Segment Start: Records for processing
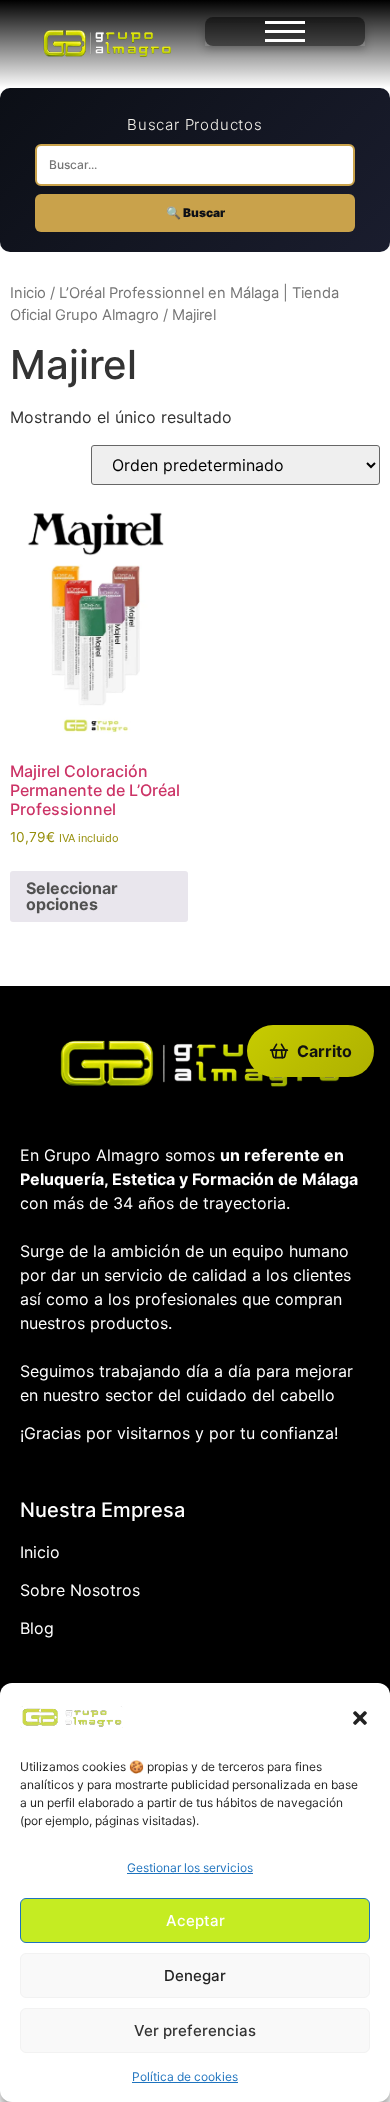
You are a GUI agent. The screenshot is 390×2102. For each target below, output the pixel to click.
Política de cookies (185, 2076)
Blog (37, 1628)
Segment End: Records for processing
Segment Start: Records for processing
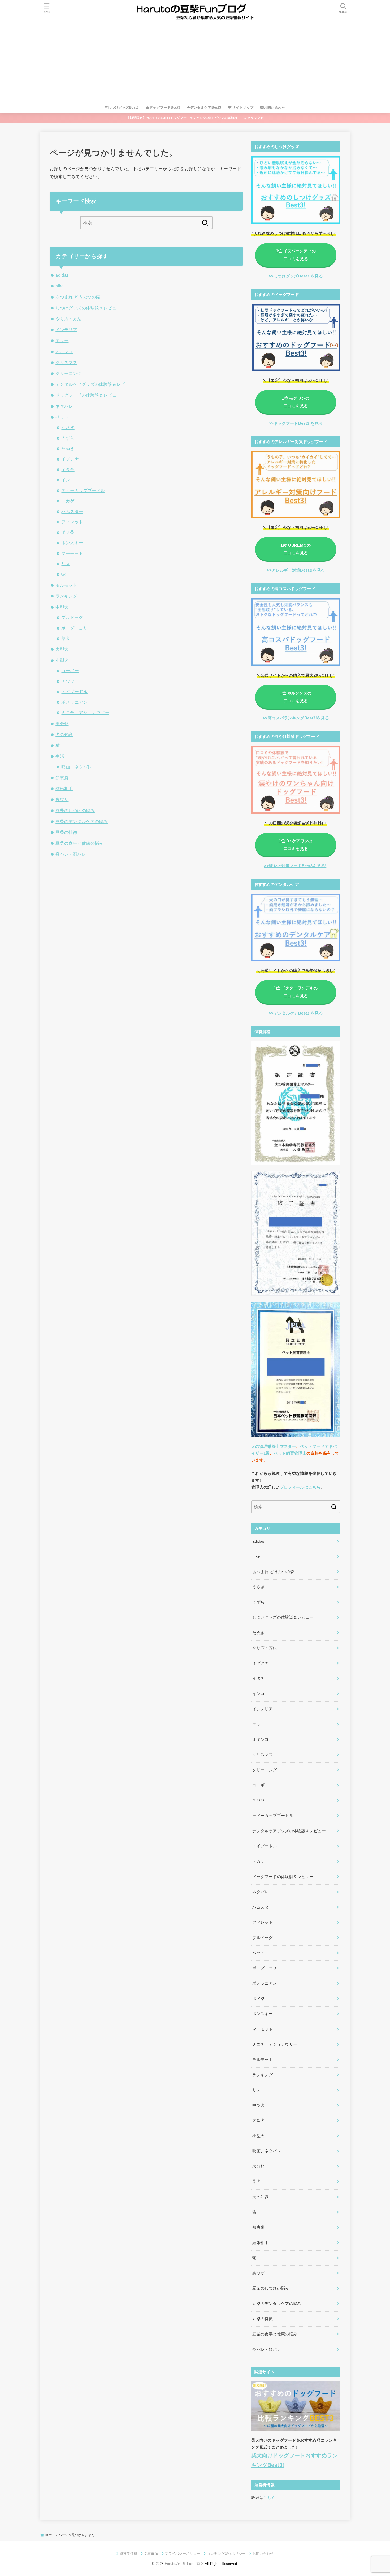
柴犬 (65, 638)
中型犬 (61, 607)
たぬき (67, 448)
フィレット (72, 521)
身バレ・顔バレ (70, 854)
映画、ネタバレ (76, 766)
Segment End: Records for processing
- Problem:
In the listing above, locate the line containing "You are a GUI" and the line containing "Blog (37, 1628)". Transcribe those two lines and everything between them, exactly as written.

- Solution for this exercise:
You are a GUI agent. The screenshot is 390×2102. For each target below, output the pixel to click.
Política de cookies (185, 2076)
Blog (37, 1628)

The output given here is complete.